_Exercise instructions:_
The task calls for each line of the records below in which the word "computer" appears.

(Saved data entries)
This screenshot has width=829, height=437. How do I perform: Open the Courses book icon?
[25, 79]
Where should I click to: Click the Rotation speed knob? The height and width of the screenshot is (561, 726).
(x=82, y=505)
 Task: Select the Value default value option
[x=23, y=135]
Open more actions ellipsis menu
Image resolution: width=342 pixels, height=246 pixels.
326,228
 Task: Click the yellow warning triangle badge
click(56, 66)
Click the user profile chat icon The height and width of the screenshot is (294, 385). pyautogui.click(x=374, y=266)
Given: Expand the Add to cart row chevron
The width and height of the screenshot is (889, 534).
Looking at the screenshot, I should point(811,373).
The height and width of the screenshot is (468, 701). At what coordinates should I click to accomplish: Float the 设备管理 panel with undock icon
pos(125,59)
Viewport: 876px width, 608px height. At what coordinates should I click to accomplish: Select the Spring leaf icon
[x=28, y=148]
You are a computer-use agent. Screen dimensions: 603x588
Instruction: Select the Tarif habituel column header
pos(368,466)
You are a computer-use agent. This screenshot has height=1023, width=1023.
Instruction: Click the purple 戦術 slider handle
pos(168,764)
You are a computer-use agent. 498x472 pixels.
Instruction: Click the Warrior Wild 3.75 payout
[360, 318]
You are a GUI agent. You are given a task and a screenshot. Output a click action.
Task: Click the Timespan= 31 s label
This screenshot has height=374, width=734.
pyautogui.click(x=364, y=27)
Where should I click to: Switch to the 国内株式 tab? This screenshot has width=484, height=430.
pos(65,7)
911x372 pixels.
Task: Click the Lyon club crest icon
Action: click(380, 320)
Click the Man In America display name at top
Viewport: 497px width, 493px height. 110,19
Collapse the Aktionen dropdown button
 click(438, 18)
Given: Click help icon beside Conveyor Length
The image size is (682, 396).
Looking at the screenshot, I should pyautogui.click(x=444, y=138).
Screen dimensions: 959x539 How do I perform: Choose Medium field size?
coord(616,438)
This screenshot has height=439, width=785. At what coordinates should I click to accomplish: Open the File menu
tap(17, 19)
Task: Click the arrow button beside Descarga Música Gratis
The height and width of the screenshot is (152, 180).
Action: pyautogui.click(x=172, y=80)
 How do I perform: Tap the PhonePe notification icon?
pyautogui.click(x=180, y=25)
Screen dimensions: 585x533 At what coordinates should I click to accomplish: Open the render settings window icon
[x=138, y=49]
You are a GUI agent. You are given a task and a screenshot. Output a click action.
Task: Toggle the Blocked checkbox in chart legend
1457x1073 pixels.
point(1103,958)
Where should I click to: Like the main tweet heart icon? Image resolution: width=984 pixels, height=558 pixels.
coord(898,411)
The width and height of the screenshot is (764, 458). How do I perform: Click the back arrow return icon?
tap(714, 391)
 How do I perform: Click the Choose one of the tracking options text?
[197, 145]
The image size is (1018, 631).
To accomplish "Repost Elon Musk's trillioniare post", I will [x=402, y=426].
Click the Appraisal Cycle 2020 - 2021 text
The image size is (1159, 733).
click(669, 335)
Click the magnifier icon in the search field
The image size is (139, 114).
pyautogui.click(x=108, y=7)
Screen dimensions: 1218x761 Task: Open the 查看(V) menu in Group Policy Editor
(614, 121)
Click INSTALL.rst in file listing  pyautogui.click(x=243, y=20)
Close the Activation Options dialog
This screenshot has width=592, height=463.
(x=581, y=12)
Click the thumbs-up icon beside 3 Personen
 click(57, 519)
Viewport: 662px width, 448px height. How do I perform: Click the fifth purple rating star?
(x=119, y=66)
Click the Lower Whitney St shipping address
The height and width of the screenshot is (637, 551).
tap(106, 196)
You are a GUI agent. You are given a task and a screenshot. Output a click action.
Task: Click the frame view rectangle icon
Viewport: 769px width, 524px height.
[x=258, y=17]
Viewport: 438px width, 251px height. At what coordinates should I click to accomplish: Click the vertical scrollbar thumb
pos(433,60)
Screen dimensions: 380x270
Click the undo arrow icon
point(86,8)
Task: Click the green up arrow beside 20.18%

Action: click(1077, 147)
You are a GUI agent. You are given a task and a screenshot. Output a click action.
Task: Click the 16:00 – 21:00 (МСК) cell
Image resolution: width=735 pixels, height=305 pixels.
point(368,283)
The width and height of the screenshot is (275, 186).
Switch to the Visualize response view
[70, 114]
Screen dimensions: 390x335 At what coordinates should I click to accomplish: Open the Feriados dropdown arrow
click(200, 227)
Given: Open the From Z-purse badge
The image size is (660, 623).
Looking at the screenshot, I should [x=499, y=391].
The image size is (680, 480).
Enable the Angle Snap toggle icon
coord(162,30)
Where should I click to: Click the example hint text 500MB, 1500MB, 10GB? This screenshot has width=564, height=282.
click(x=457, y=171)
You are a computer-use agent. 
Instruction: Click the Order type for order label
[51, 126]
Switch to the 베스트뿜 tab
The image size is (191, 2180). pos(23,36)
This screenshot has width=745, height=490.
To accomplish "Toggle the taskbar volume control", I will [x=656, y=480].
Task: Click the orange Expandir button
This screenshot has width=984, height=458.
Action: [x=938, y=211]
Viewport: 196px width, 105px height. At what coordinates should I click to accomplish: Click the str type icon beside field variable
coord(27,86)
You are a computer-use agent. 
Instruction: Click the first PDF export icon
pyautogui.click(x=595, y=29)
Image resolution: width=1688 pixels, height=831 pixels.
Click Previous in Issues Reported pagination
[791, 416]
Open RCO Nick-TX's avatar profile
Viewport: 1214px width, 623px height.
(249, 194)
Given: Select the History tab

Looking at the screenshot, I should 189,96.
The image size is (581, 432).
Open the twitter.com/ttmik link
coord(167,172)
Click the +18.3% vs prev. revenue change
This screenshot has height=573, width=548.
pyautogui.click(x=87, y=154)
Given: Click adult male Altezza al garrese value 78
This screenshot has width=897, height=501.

_Exercise response:_
You are a computer-use agent. Screen dimensions: 603x588
You are a computer-use agent. This screenshot has height=1023, width=1023.
You are a computer-use agent. 498x472 pixels.
You are a computer-use agent. 
You are a computer-use agent. 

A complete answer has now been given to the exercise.